I kept thinking that all my friends from my childhood are dead, because most of them are, but I was sitting there with a few of the survivors and my parents. That day kind of changed my life. And I'm not gonna lie, bro, for the last three years I just been happy and on my shit. People are stressing about turning 30 because they still feel like they haven't reached anything, and I lowkey felt that too. I was like “Damn, I haven't done shit.” And then I was like, “You know what, bro? I’ve lived my own damn life by my own damn rules, my whole fucking life, bro.” And I'm gonna keep doing that.

 

That’s amazing, bro, honestly.
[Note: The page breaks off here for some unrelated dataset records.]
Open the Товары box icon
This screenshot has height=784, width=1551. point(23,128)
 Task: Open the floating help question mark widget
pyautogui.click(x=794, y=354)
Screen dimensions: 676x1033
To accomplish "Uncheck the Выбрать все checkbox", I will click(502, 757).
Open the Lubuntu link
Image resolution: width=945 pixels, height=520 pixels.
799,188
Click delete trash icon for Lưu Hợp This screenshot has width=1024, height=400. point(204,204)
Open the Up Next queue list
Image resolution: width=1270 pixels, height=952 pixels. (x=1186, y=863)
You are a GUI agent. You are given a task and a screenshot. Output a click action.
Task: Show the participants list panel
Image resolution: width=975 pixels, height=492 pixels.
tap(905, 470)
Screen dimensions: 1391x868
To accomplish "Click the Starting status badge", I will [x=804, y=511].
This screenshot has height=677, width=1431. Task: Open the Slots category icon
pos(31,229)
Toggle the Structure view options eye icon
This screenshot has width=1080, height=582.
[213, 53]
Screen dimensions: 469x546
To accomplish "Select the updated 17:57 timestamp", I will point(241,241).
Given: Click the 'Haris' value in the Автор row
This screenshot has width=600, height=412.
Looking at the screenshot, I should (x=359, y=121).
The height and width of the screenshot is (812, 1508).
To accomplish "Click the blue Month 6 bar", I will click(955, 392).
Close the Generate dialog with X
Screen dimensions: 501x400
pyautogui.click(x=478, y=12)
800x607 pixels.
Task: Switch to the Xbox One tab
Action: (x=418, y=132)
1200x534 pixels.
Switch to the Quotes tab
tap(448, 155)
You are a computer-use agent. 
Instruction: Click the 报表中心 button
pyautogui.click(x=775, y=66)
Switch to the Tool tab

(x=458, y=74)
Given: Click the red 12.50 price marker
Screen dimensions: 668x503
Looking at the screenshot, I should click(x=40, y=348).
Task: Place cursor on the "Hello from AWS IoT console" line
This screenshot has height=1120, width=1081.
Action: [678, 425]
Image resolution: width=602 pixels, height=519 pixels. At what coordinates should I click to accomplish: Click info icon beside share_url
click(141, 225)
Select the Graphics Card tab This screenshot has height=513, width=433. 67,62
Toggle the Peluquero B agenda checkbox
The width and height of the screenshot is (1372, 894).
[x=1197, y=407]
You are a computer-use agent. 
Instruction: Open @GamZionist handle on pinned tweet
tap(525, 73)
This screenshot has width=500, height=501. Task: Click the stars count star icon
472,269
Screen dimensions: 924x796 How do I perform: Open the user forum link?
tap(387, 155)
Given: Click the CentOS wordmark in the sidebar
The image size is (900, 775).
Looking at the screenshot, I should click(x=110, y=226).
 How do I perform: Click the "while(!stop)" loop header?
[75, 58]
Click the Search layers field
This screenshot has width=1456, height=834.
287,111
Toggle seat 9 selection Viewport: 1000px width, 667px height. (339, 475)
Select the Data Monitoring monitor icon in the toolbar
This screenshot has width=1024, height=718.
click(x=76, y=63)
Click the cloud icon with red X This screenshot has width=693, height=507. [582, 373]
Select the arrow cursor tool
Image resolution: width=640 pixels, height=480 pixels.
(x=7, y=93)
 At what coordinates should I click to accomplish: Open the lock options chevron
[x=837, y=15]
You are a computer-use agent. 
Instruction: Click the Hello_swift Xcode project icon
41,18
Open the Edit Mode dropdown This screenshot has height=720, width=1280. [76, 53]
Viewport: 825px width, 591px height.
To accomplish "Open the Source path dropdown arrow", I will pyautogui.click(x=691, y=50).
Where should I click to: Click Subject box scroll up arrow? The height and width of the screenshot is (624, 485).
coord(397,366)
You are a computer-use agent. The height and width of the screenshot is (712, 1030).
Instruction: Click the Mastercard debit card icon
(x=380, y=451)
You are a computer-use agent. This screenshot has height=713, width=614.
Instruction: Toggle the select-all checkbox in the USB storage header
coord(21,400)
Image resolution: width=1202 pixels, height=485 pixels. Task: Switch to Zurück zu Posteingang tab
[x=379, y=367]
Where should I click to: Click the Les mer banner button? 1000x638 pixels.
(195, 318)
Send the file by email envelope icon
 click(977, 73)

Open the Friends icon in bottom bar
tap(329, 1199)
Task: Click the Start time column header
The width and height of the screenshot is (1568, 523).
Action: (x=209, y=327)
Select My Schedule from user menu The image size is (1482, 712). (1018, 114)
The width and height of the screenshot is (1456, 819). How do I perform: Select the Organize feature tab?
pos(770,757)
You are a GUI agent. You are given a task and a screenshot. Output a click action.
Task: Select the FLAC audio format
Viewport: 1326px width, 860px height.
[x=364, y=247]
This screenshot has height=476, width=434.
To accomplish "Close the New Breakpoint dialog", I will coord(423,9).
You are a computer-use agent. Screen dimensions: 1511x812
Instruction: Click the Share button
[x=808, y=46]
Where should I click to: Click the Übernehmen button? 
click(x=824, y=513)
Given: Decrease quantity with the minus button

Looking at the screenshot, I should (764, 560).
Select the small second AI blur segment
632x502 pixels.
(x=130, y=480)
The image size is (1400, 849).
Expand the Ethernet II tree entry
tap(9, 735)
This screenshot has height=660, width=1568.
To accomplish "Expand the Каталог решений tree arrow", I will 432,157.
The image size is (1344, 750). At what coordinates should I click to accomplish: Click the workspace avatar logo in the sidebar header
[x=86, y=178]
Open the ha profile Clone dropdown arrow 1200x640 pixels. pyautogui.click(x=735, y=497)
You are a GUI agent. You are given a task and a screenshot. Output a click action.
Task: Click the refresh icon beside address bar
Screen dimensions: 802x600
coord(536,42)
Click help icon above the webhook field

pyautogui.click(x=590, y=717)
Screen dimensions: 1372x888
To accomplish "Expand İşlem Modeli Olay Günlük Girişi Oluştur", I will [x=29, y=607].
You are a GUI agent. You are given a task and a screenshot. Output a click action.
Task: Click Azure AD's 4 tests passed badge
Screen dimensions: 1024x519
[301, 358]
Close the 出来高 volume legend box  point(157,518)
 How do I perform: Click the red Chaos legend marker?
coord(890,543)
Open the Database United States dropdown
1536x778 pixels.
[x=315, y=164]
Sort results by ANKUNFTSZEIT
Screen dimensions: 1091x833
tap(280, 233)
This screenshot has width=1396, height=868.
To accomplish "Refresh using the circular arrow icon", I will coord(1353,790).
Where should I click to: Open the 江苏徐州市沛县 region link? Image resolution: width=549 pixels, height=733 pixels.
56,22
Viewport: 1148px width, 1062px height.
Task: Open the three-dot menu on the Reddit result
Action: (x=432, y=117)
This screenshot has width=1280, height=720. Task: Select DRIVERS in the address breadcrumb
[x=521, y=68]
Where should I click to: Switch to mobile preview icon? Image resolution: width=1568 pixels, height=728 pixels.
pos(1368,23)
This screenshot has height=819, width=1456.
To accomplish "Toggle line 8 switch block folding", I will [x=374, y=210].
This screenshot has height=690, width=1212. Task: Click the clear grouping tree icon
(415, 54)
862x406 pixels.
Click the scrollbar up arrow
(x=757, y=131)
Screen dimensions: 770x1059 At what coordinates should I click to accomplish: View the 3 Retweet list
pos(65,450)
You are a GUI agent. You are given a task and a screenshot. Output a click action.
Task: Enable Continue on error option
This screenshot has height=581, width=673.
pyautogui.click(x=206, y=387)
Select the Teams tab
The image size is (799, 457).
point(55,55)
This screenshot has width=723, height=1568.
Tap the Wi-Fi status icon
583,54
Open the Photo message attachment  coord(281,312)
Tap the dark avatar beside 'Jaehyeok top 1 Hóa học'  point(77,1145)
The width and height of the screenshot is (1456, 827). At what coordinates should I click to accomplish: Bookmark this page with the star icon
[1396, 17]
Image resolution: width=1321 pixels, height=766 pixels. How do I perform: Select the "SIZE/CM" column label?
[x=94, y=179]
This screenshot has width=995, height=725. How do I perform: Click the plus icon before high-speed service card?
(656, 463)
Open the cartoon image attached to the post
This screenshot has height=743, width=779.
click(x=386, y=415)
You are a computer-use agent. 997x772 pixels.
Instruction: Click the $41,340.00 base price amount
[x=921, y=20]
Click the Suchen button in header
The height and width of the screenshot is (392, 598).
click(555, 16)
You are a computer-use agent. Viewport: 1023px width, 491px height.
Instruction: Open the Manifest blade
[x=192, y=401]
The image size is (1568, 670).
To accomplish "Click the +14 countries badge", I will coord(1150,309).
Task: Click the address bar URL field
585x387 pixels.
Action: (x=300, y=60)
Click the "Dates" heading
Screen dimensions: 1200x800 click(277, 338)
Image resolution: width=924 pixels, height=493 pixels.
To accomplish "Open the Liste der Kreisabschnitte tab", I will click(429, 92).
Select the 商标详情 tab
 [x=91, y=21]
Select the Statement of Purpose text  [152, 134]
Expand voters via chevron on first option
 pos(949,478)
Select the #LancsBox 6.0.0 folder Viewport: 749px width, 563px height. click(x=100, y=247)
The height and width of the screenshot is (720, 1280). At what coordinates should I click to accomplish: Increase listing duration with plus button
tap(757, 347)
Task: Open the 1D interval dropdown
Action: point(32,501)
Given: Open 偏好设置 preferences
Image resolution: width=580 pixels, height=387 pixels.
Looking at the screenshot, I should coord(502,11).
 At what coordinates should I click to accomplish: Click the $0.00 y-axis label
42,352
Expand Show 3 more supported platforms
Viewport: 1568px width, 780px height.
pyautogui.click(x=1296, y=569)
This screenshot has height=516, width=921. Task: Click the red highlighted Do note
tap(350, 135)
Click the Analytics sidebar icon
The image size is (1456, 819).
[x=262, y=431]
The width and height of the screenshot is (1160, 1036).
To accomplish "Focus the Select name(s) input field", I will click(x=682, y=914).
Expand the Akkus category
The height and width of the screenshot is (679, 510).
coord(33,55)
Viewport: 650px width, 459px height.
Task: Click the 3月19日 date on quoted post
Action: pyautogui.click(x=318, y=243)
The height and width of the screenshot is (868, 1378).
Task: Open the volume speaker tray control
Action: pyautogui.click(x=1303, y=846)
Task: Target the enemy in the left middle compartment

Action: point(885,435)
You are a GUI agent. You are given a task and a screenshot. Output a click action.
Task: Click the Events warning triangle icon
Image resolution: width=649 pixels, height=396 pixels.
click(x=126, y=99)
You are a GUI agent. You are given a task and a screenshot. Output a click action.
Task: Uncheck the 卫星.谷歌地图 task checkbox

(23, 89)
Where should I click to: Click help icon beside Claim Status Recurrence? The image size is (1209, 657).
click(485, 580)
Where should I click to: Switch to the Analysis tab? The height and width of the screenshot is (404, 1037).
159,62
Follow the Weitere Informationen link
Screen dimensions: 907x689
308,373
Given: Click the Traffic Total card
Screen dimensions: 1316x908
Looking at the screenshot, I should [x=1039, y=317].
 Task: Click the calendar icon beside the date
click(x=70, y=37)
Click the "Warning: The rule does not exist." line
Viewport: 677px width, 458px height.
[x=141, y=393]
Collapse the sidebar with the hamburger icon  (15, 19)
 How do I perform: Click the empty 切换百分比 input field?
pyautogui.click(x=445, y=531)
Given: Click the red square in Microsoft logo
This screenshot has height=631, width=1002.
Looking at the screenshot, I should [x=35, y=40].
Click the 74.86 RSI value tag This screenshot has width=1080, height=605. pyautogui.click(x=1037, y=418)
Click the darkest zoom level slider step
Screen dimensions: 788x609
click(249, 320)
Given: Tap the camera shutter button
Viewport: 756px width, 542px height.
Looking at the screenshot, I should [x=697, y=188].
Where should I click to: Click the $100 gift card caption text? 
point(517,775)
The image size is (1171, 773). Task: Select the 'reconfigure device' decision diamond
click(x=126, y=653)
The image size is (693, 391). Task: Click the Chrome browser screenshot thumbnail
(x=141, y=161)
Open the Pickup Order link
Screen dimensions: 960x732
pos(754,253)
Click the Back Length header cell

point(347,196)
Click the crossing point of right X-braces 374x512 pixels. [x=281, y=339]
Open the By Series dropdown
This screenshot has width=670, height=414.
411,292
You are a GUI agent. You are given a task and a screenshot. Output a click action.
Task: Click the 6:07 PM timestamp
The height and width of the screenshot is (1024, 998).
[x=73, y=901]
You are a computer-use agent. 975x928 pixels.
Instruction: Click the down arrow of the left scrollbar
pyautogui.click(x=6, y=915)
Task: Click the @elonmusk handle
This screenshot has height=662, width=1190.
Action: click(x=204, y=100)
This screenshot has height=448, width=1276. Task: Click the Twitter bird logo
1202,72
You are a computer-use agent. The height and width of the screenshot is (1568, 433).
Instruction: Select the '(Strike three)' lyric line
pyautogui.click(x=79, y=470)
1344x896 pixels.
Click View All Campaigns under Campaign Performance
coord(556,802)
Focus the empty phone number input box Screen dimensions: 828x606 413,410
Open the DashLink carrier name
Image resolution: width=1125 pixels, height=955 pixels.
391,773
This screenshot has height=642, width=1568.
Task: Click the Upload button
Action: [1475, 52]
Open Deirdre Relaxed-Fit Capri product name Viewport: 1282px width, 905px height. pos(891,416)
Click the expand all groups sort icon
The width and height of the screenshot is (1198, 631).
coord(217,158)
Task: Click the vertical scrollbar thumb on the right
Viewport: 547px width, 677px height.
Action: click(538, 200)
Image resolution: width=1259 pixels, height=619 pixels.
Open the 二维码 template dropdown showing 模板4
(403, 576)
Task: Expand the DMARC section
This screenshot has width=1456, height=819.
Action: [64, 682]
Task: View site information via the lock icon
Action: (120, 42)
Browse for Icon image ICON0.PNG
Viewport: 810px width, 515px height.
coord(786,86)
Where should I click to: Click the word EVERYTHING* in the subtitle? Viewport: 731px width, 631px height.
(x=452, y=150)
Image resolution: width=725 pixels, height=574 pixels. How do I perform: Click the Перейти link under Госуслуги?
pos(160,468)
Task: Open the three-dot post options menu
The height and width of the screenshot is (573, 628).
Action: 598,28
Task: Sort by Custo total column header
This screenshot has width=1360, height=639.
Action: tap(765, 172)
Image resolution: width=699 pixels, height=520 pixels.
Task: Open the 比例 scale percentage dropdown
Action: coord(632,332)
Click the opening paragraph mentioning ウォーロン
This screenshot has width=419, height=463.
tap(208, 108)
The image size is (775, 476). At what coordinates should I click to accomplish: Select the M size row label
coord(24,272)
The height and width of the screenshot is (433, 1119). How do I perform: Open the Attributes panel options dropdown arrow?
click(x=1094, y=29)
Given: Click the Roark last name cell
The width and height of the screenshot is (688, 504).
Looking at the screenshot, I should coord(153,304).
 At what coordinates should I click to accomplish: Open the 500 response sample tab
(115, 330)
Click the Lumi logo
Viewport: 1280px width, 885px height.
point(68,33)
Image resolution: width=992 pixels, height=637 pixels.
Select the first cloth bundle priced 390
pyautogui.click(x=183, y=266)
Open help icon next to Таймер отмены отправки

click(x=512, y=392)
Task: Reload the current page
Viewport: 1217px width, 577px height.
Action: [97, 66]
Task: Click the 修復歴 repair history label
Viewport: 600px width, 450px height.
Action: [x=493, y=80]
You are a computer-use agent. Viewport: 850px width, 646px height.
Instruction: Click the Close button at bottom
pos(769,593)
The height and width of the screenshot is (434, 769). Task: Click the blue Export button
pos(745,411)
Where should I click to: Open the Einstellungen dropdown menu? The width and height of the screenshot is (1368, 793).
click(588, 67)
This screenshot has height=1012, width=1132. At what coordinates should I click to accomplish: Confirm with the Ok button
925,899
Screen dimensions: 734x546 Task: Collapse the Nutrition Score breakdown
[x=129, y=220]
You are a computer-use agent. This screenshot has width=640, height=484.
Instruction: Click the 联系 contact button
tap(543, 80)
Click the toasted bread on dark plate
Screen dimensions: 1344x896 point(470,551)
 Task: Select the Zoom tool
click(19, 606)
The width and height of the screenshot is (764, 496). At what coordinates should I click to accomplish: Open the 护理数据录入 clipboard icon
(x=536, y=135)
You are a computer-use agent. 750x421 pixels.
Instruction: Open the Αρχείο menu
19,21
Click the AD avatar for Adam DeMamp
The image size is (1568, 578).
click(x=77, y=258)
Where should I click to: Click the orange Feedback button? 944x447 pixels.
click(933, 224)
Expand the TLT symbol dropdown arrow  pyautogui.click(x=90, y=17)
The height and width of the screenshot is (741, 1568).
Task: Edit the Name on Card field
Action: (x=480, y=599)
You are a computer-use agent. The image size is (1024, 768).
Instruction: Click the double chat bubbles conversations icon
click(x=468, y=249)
I feel like a big part of social interaction in general is just being a reflection of the energy that you get around you, both the negative and positive. You talk about how the bullying affected your sense of self, but it’s the love of your parents that helps you see the light in everything else.

 

Yeah, but also these bullies, bro, what the fuck do they do today, bro? They do nothing. They do jack shit. They work at the local gas station in my hometown. Fuck y’all! I'll make your yearly salary in a day, in an hour. I'll flip that in an hour. Bitch ass punk.